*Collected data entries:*

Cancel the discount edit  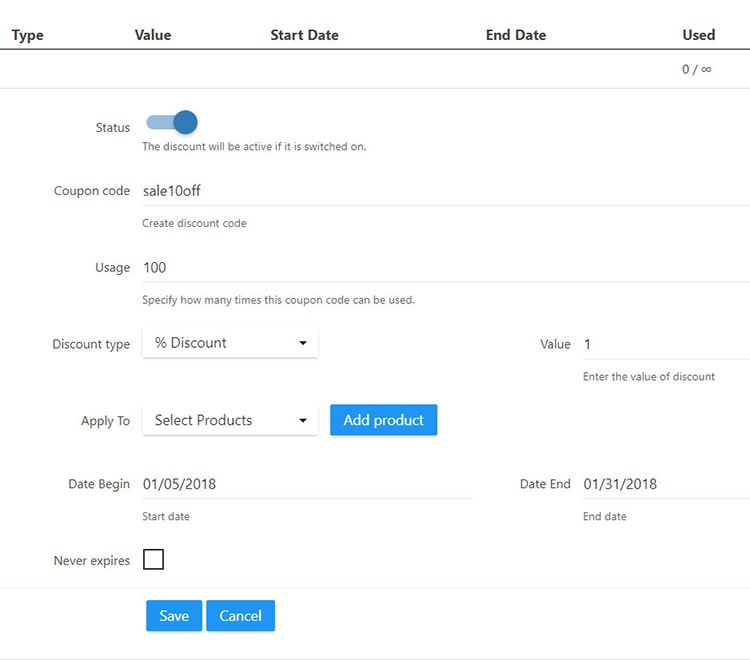click(x=240, y=616)
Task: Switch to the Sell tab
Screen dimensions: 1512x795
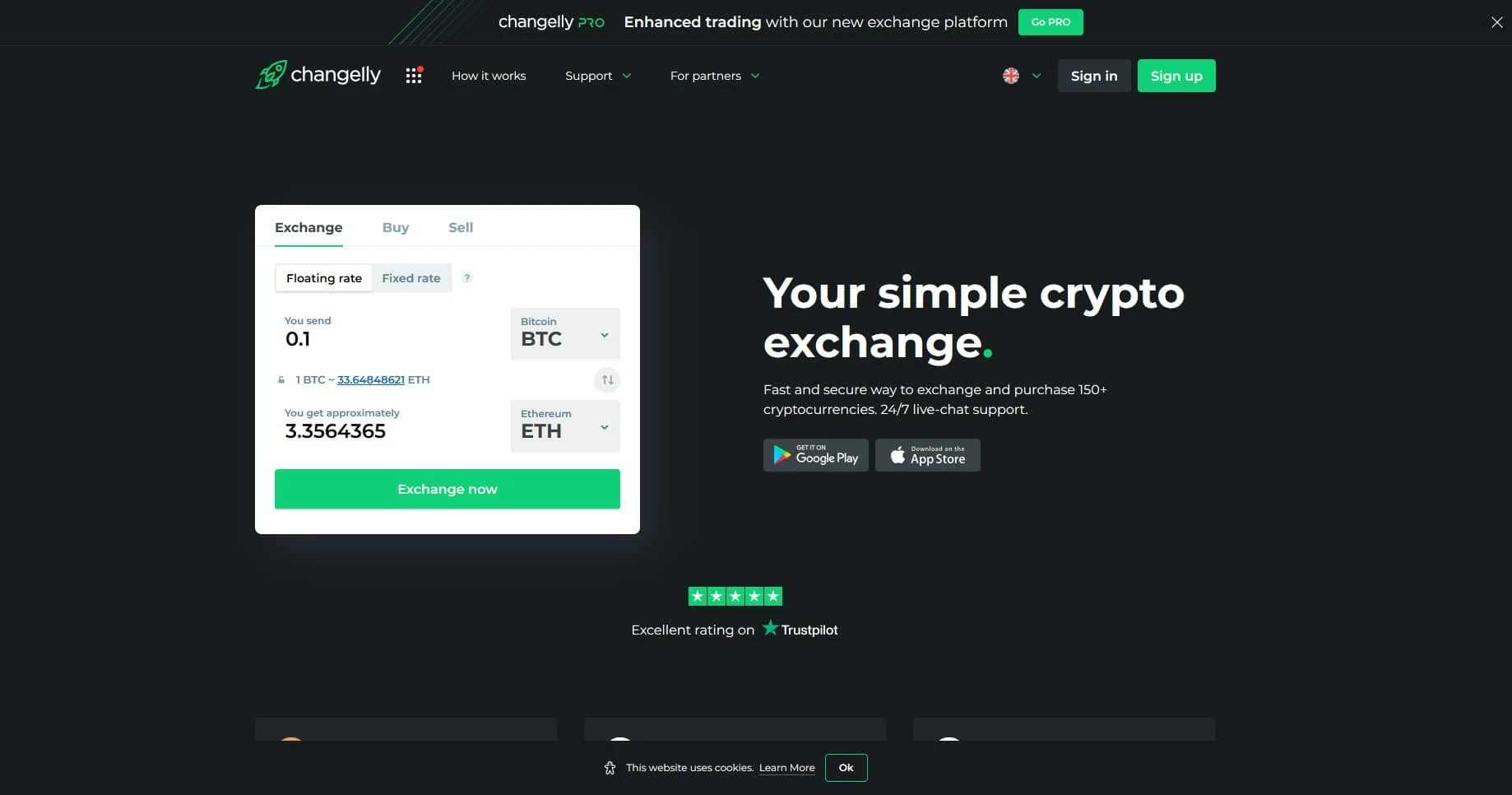Action: pos(461,227)
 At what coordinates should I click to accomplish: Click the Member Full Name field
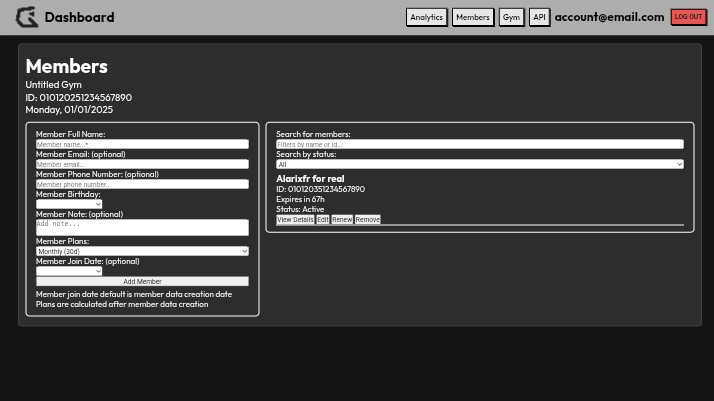(142, 144)
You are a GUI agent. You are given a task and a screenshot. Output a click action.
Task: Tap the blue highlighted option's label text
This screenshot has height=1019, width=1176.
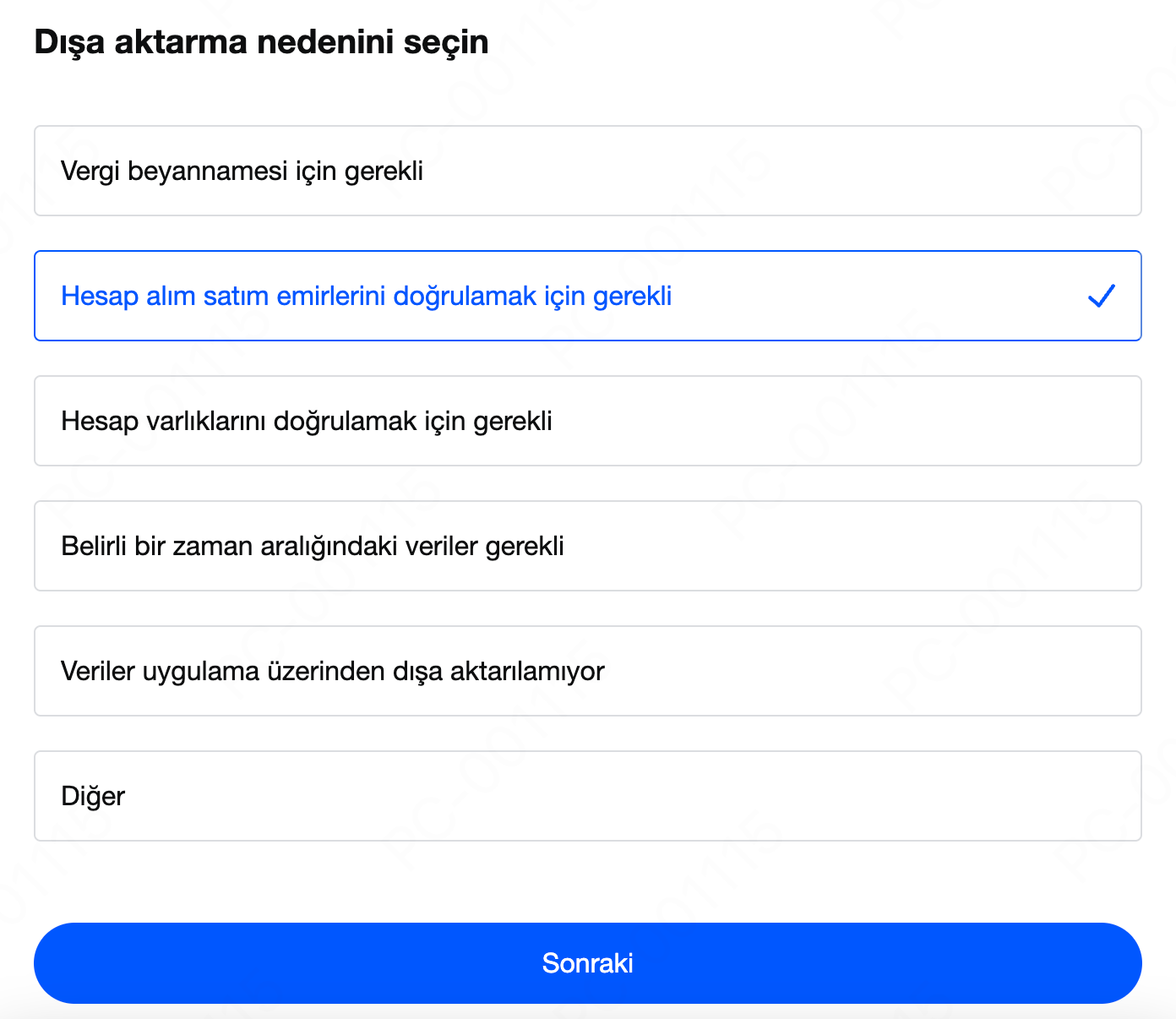[x=367, y=297]
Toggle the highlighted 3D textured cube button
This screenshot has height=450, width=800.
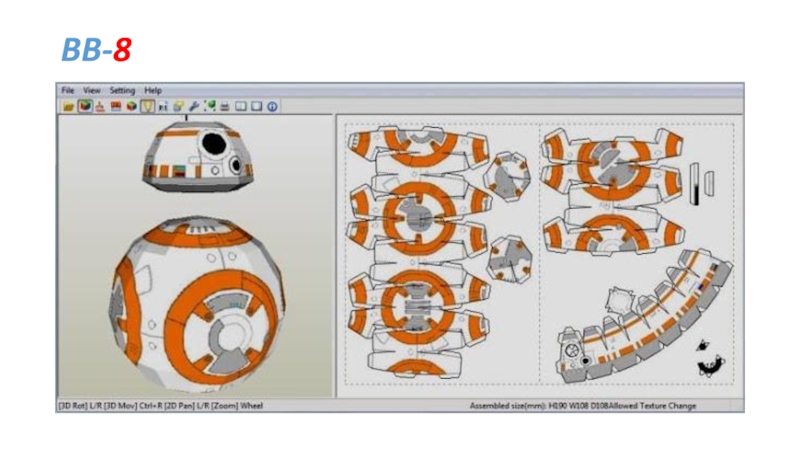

*Prompt:* Leave out every picture and copy, exactly as written, the lines from the one with "Toggle the highlighted" through the end of the records above.

*Response to the exercise:*
Toggle the highlighted 3D textured cube button
This screenshot has height=450, width=800.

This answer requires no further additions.